What Should MSPs Do After Backup?

Managed service providers are invaluable leading organizations to the cloud. But most excel in one area; backup. Some MSPs are adding disaster recovery as a service (DRaaS). But there are two other areas where data centers (potential customers) continue to struggle, managing copy data and production storage.

Step 2 – Disaster Recovery as a Service (DRaaS)

After backup (step 1), adding DRaaS to an MSPs portfolio seems like an obvious addition. Most organizations don’t have a second site, and if they do it is not data center class. If they do have a second site, organizations have to equip that site for disaster recovery. That means having a group of standby servers and storage for mission critical applications as well as coming up with a way to order in the remaining servers. It’s a capital and operation nightmare. And an ideal opportunity for MSPs.

Step 3 – Copy Data Mitigation

A growing concern in many organizations is what to do with all the copies of data that are required to feed processes like data protection, testing, development, reporting and analytics. Industry studies place the capacity requirements of secondary copy data at 10X the actual primary store. And much of this data needs to be protected because it does change.

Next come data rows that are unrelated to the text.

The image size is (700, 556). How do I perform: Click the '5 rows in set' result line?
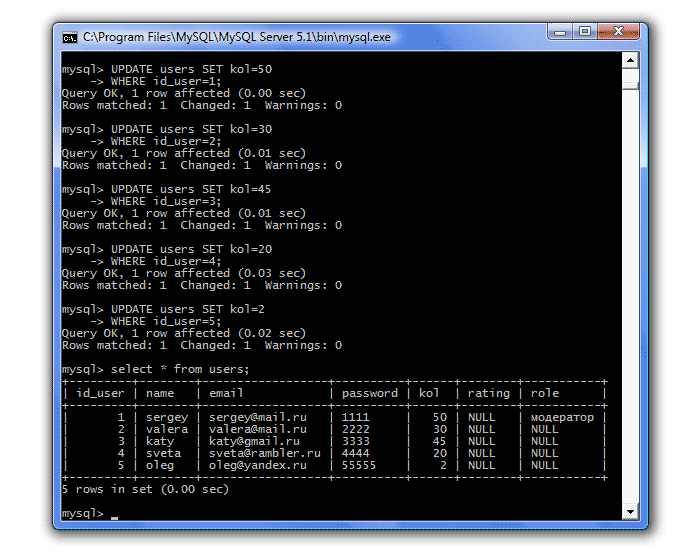tap(145, 489)
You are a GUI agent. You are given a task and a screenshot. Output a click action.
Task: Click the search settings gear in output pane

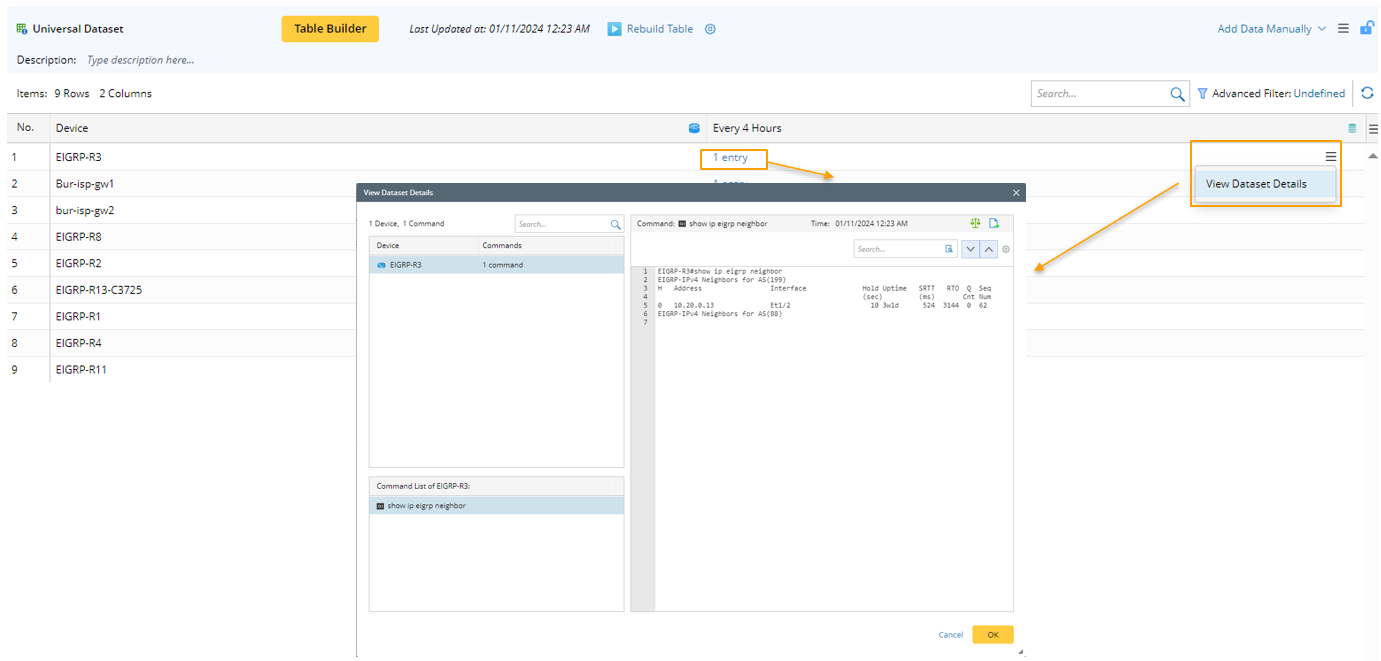click(1006, 249)
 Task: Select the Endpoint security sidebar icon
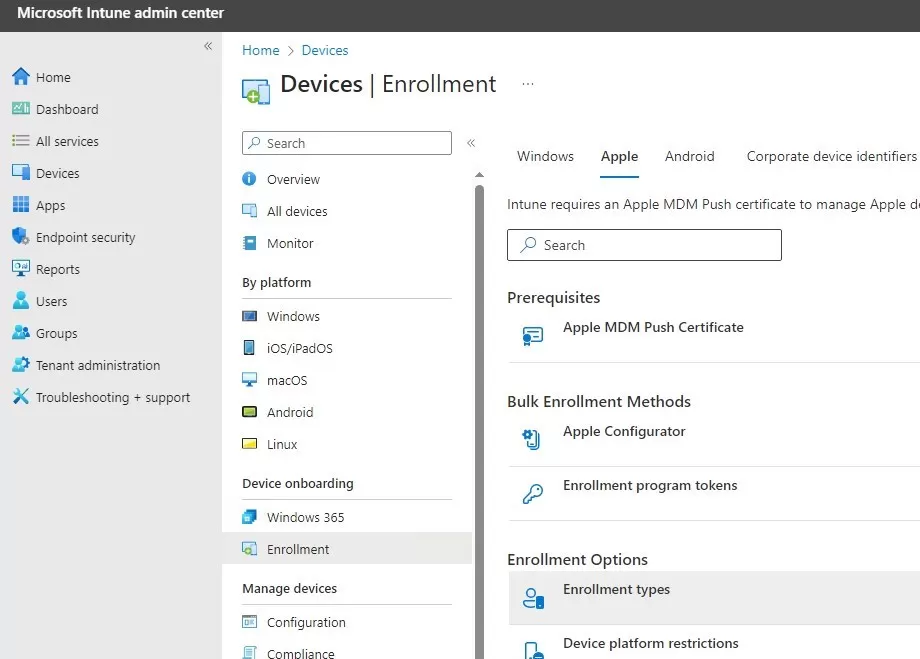pyautogui.click(x=20, y=237)
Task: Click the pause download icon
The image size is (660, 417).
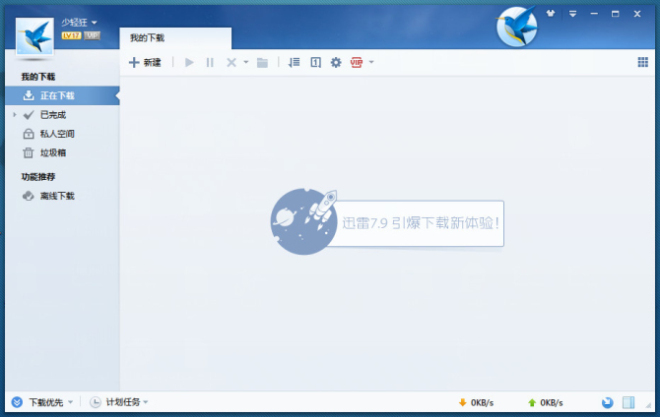Action: click(x=210, y=62)
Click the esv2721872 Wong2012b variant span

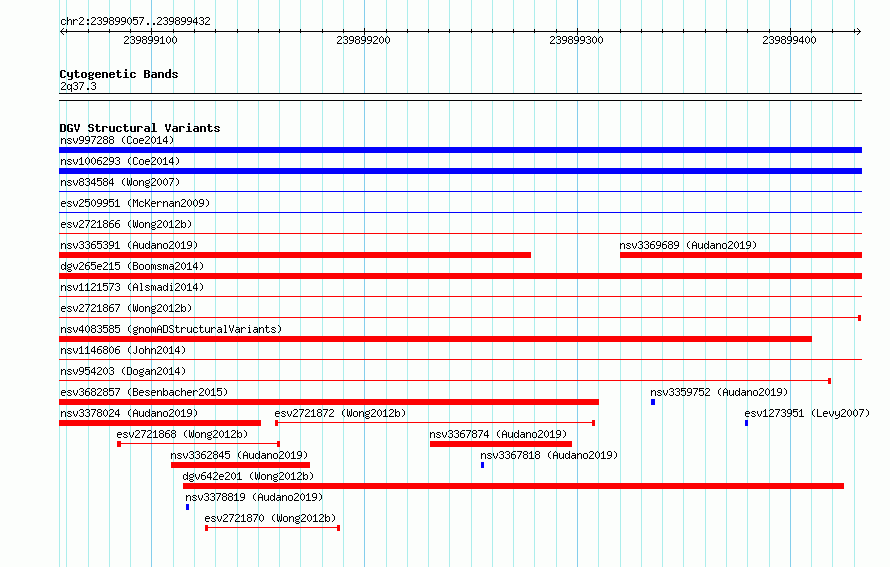pos(435,423)
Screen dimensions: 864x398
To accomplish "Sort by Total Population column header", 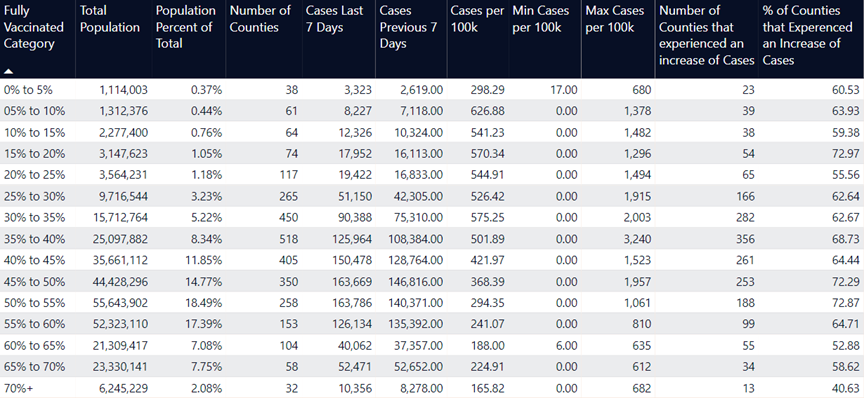I will tap(110, 19).
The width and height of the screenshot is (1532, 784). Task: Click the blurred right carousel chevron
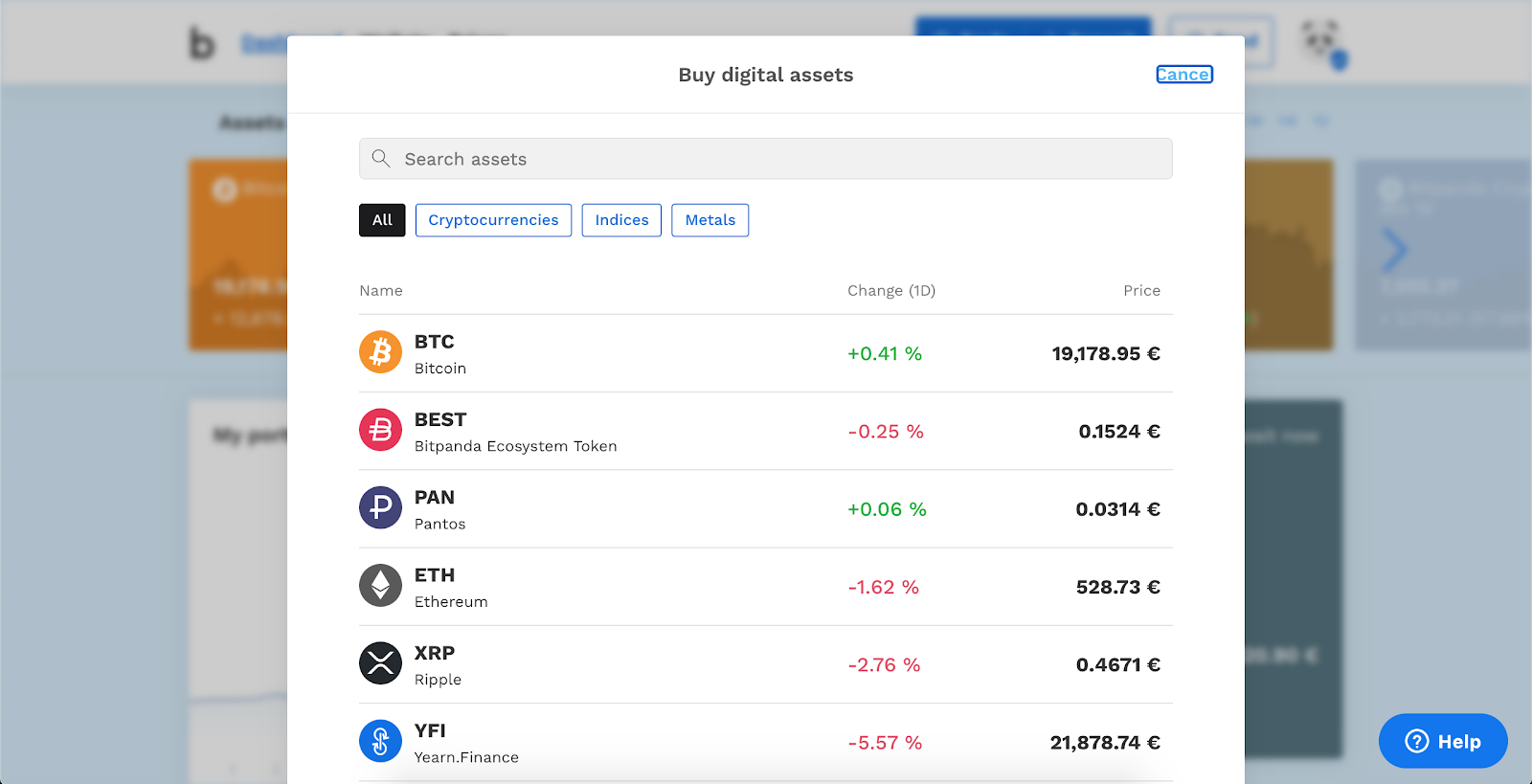point(1394,251)
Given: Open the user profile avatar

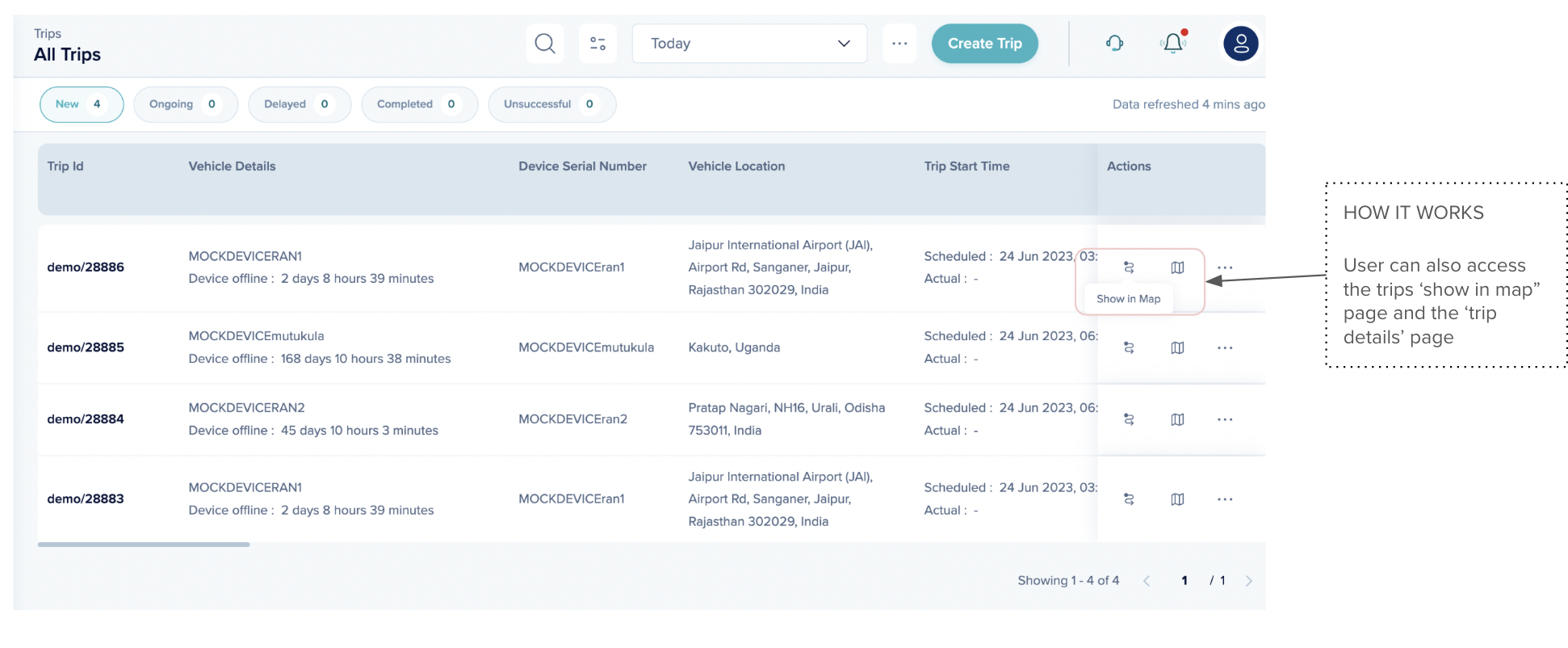Looking at the screenshot, I should (1240, 44).
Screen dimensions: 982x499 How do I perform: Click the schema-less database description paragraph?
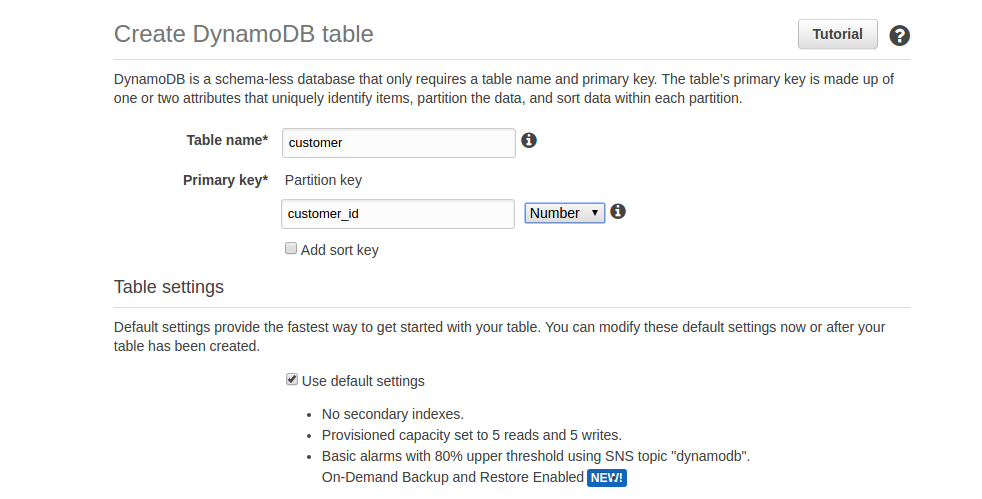(503, 89)
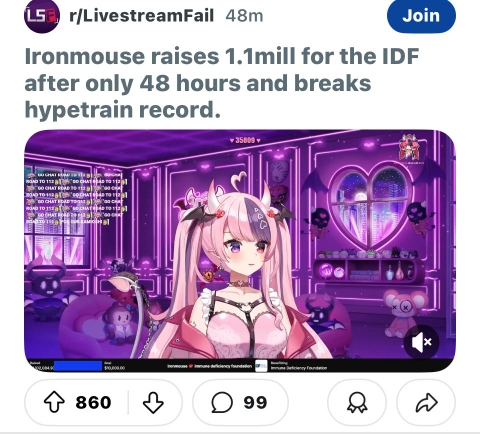Viewport: 480px width, 434px height.
Task: Play the Ironmouse stream video thumbnail
Action: (240, 251)
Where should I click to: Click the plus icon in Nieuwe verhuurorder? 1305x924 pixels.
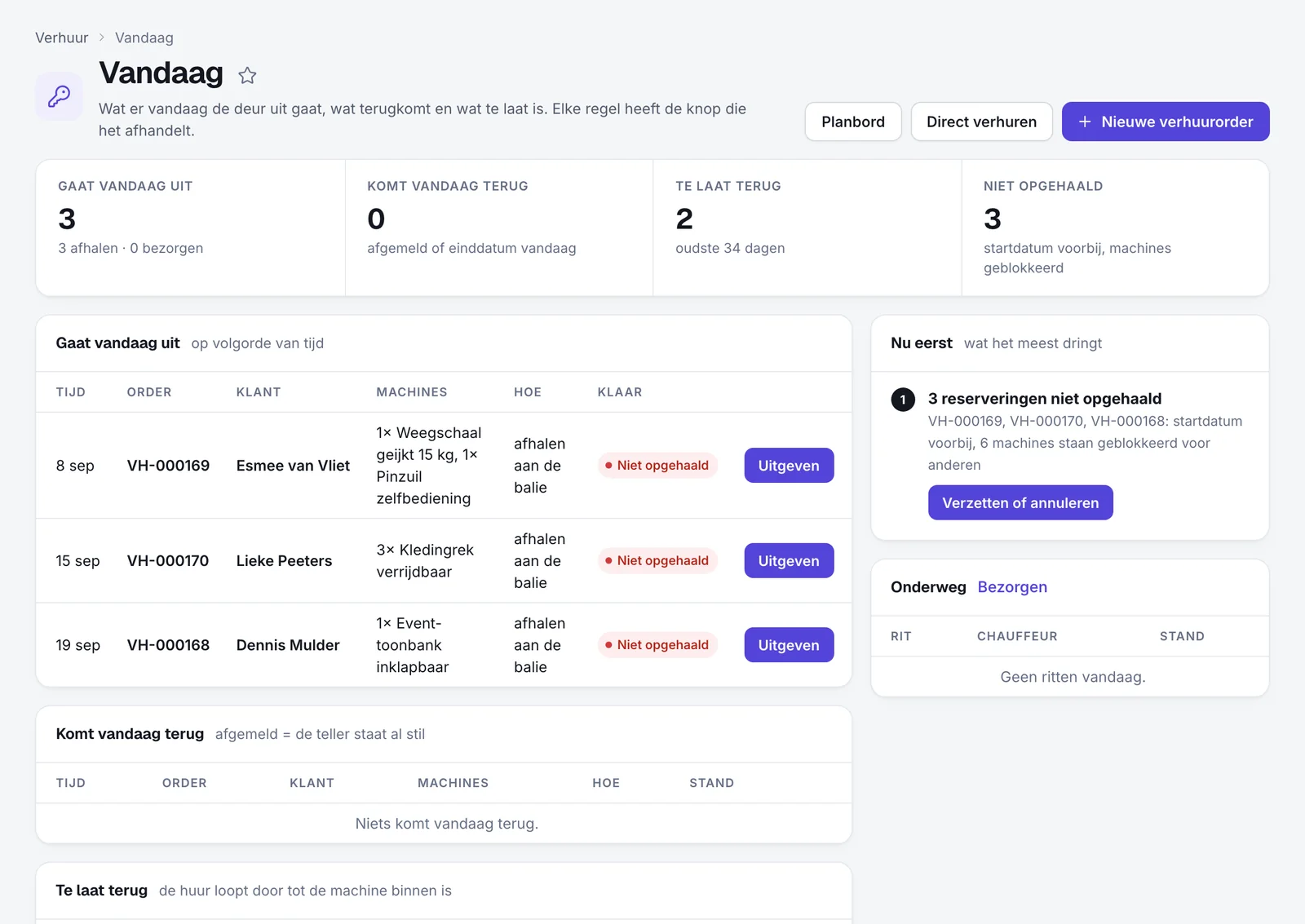point(1085,122)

A whole market, copy data management (CDM), has sprung up to help organizations manage these secondary copies of data. In general they create one copy of data, then present virtual copies of that data to the processes that need it. Most of these solutions are on-premises, which means the organization still needs to make a copy of the data, store that data and provide compute to drive the various process that will access the virtual copies. Again, a major capital and operation expense and once again an ideal opportunity for MSPs.

Watch On Demand

Step 4 – Primary Storage

The overwhelming majority of organizations still have on-premises production storage, an obvious outlay of capital expense and operational time. The challenge of course with moving this to the cloud is either that the compute has to move with it or that there is a dramatic latency in connecting to the cloud hosted data. There have been solutions to help, cloud gateways, that cache a small portion of active data on-premises and the rest to a public cloud provider.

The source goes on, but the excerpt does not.